== Aim of the exercise ==
Up to and including the line with "You are a computer-use agent. Screen dimensions: 310x241", restate the records below word for word, beginning with their first line.

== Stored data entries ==

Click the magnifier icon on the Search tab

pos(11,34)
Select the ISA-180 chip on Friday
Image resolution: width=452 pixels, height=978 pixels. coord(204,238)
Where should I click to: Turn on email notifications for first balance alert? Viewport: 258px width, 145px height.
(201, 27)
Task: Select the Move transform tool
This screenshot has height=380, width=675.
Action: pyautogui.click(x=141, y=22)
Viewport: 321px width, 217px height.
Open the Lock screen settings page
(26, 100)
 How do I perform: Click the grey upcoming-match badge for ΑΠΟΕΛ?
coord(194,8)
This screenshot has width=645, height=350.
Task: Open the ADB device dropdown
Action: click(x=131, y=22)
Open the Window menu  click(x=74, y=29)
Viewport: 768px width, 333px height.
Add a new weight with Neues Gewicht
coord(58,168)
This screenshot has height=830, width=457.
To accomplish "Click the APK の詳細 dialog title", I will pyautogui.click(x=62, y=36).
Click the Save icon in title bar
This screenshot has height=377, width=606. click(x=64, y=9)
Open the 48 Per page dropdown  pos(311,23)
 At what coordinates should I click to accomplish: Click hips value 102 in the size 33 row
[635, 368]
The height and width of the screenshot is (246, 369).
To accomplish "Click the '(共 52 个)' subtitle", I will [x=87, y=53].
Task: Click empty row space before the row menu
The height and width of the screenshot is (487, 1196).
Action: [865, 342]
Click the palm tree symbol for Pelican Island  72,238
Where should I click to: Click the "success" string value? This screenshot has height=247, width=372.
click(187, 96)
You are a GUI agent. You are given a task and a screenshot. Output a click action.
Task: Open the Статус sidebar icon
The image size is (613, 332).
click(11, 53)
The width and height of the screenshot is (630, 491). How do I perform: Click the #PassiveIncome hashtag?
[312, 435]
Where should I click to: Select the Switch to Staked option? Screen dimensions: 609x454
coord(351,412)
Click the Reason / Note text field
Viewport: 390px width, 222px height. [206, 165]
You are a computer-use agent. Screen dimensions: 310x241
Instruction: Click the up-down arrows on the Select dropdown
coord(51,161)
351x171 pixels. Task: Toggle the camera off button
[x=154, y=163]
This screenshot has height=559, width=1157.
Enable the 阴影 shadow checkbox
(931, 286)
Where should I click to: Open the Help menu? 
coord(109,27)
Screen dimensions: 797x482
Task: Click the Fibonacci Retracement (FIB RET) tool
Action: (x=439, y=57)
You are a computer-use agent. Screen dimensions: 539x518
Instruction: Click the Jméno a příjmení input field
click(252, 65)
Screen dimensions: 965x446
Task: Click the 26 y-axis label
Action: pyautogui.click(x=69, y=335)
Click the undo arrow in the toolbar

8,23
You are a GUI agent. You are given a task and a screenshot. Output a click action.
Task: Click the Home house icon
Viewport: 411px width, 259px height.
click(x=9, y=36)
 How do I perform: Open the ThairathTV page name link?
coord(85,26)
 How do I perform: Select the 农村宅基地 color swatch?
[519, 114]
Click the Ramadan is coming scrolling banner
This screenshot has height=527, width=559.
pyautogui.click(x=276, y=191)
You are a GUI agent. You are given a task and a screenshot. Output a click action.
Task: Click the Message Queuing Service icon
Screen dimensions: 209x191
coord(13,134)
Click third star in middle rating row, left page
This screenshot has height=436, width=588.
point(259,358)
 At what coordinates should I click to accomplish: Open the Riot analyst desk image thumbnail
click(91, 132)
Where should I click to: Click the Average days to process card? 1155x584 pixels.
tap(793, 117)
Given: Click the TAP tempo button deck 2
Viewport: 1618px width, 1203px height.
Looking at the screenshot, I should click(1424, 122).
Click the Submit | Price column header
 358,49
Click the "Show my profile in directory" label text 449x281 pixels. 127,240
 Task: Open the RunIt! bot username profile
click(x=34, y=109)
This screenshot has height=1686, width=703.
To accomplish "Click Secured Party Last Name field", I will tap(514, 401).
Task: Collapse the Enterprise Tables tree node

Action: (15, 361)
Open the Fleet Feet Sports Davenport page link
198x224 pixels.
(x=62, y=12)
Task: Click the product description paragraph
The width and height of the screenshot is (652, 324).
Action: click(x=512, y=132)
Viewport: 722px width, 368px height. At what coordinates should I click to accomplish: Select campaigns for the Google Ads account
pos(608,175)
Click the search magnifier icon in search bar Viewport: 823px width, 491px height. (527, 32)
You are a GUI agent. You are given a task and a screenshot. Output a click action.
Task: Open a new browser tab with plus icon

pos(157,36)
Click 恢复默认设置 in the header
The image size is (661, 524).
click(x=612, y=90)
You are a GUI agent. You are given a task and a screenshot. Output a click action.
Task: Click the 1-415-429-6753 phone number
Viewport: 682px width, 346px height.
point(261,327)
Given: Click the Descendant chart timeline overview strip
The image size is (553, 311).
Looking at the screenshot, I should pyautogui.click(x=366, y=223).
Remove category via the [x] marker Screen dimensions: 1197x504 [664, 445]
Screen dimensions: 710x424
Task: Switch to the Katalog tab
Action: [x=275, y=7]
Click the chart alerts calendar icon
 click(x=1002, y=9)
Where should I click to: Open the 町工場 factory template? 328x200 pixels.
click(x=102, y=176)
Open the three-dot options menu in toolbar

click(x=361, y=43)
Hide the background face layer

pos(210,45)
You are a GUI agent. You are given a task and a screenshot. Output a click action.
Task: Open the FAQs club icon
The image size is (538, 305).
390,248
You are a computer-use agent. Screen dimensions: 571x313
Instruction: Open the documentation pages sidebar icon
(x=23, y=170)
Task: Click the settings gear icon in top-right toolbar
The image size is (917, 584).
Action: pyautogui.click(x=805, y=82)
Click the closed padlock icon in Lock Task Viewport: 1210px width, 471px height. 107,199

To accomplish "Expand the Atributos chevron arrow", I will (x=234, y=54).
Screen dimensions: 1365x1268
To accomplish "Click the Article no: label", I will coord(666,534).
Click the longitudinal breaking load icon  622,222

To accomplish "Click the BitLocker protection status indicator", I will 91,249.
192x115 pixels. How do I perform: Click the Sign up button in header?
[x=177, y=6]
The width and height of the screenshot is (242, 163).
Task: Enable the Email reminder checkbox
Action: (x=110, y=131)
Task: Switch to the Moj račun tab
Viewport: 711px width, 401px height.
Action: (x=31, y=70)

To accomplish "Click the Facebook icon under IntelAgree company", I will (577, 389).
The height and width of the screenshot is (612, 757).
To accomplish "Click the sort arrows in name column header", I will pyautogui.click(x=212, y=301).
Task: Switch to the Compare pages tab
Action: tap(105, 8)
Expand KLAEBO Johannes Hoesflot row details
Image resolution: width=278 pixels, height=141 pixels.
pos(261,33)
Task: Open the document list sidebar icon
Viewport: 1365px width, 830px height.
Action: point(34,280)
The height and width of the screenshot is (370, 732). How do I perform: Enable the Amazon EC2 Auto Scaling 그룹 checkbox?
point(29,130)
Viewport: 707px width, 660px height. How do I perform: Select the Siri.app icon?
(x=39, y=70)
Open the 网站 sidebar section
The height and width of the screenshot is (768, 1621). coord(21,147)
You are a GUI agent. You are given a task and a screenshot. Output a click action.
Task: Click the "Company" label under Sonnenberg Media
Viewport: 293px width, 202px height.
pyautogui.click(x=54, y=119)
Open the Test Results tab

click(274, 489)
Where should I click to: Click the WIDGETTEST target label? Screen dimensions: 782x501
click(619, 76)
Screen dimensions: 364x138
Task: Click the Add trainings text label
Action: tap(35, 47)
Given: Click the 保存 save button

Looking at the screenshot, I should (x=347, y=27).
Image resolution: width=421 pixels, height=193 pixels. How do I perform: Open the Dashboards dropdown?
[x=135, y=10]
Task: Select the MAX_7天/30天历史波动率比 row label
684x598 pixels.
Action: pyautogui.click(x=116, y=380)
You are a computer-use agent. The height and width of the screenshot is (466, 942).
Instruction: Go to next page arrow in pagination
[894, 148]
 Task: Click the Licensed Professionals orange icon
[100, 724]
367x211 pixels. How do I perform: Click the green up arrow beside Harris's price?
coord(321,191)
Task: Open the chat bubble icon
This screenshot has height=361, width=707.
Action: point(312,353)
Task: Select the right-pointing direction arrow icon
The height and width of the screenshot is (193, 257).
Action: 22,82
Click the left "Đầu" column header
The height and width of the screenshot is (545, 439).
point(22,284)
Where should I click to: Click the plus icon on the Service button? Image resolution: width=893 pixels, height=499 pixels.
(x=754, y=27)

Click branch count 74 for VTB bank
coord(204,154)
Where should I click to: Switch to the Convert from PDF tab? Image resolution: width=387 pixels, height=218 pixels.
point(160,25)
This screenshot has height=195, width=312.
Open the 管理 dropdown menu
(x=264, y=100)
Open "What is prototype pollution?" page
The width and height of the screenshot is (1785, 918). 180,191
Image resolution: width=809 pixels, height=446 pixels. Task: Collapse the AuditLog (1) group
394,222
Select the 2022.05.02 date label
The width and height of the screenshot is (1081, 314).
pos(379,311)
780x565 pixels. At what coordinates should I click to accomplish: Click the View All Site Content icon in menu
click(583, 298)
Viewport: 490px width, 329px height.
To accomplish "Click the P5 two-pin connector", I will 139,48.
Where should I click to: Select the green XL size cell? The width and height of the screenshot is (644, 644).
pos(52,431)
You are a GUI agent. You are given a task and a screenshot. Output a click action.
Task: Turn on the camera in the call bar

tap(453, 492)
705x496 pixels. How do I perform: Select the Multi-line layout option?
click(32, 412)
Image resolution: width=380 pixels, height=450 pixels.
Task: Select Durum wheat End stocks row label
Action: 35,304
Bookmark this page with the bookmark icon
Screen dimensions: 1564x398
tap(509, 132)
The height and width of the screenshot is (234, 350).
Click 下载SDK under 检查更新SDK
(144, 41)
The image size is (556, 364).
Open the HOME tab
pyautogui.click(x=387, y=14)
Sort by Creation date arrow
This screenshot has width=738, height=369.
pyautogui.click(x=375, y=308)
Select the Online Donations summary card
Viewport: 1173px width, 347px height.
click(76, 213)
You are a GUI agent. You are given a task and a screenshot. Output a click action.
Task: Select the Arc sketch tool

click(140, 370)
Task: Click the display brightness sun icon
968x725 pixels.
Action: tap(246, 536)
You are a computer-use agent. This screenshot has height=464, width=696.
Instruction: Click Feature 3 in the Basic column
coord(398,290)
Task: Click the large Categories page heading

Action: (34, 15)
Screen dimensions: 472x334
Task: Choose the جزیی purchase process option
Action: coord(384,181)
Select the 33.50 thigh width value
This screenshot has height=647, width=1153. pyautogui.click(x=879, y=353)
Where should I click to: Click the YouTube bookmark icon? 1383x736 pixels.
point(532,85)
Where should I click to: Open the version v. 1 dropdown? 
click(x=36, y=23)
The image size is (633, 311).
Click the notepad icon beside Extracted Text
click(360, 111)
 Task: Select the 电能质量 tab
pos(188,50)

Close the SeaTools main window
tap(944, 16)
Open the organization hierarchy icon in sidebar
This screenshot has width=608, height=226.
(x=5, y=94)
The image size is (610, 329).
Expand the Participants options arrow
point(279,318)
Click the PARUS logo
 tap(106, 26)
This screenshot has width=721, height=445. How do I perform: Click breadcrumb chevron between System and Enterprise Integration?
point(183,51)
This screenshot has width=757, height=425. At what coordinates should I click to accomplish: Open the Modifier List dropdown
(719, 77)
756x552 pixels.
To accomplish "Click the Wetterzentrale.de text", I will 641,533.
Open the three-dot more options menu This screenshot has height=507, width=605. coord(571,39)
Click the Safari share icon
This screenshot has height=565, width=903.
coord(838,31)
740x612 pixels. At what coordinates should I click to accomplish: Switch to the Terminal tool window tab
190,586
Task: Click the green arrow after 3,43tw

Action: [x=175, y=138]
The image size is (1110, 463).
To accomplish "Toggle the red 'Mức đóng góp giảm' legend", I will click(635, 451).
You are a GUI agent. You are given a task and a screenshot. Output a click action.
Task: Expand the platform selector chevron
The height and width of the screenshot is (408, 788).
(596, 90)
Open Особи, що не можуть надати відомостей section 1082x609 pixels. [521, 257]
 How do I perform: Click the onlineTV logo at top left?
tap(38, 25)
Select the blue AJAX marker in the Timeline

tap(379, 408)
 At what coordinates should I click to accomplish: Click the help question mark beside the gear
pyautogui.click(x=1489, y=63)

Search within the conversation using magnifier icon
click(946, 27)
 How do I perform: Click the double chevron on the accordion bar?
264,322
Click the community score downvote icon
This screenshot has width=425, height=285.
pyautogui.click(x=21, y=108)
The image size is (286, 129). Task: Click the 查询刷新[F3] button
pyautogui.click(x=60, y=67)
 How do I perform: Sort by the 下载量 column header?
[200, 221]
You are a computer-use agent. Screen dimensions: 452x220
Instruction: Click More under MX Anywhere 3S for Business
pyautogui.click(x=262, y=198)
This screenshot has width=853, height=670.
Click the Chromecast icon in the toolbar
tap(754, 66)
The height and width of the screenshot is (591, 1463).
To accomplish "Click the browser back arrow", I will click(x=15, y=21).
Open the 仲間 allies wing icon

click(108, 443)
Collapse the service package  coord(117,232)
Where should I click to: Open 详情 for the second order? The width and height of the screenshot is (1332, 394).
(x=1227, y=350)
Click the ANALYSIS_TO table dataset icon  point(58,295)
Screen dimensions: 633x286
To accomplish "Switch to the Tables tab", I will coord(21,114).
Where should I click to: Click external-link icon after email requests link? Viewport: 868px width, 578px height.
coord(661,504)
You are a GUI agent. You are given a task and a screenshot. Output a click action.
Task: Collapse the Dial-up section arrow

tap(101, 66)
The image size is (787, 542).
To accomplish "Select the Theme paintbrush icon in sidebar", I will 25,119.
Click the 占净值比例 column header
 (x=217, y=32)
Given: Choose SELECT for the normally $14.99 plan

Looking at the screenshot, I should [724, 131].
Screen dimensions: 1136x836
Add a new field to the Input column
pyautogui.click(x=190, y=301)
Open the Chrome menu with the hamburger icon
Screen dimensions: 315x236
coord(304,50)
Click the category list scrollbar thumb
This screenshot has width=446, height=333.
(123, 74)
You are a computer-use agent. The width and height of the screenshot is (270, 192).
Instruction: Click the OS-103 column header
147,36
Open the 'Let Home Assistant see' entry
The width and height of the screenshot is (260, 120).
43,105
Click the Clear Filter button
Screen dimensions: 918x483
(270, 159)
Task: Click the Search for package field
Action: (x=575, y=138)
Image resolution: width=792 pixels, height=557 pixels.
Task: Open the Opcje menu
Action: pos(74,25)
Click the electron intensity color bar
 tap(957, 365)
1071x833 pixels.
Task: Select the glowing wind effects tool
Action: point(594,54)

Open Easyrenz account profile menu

== Result of this exercise ==
Click the magnifier icon on the Search tab

pos(11,34)
Select the ISA-180 chip on Friday
Image resolution: width=452 pixels, height=978 pixels. coord(204,238)
Where should I click to: Turn on email notifications for first balance alert? Viewport: 258px width, 145px height.
(201, 27)
Task: Select the Move transform tool
This screenshot has height=380, width=675.
Action: pyautogui.click(x=141, y=22)
Viewport: 321px width, 217px height.
Open the Lock screen settings page
(26, 100)
 How do I perform: Click the grey upcoming-match badge for ΑΠΟΕΛ?
coord(194,8)
This screenshot has width=645, height=350.
Task: Open the ADB device dropdown
Action: click(x=131, y=22)
Open the Window menu  click(x=74, y=29)
Viewport: 768px width, 333px height.
Add a new weight with Neues Gewicht
coord(58,168)
This screenshot has height=830, width=457.
To accomplish "Click the APK の詳細 dialog title", I will pyautogui.click(x=62, y=36).
Click the Save icon in title bar
This screenshot has height=377, width=606. click(x=64, y=9)
Open the 48 Per page dropdown  pos(311,23)
 At what coordinates should I click to accomplish: Click hips value 102 in the size 33 row
[635, 368]
The height and width of the screenshot is (246, 369).
To accomplish "Click the '(共 52 个)' subtitle", I will [x=87, y=53].
Task: Click empty row space before the row menu
The height and width of the screenshot is (487, 1196).
Action: [865, 342]
Click the palm tree symbol for Pelican Island  72,238
Where should I click to: Click the "success" string value? This screenshot has height=247, width=372.
click(187, 96)
You are a GUI agent. You are given a task and a screenshot. Output a click action.
Task: Open the Статус sidebar icon
The image size is (613, 332).
click(11, 53)
The width and height of the screenshot is (630, 491). How do I perform: Click the #PassiveIncome hashtag?
[312, 435]
Where should I click to: Select the Switch to Staked option? Screen dimensions: 609x454
coord(351,412)
Click the Reason / Note text field
Viewport: 390px width, 222px height. [206, 165]
You are a computer-use agent. Screen dimensions: 310x241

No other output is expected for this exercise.